»»

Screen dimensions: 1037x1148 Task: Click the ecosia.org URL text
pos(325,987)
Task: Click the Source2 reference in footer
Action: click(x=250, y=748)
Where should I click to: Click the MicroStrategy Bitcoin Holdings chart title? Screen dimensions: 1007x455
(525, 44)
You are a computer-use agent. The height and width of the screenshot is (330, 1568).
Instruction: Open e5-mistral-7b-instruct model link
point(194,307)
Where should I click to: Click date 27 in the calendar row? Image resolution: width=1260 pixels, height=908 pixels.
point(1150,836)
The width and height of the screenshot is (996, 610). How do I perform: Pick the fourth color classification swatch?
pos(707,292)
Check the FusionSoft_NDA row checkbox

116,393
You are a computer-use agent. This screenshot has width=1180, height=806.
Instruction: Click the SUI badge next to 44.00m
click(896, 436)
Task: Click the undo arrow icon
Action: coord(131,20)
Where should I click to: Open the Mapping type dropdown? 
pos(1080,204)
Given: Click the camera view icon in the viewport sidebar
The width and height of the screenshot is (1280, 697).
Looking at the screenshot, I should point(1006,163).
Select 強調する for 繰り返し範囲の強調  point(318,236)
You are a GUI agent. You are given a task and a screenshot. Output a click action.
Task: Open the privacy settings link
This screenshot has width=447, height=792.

««

### Task
Give the number of lines in the entries above that include the string "computer". No other output is expected.

### Worked solution
2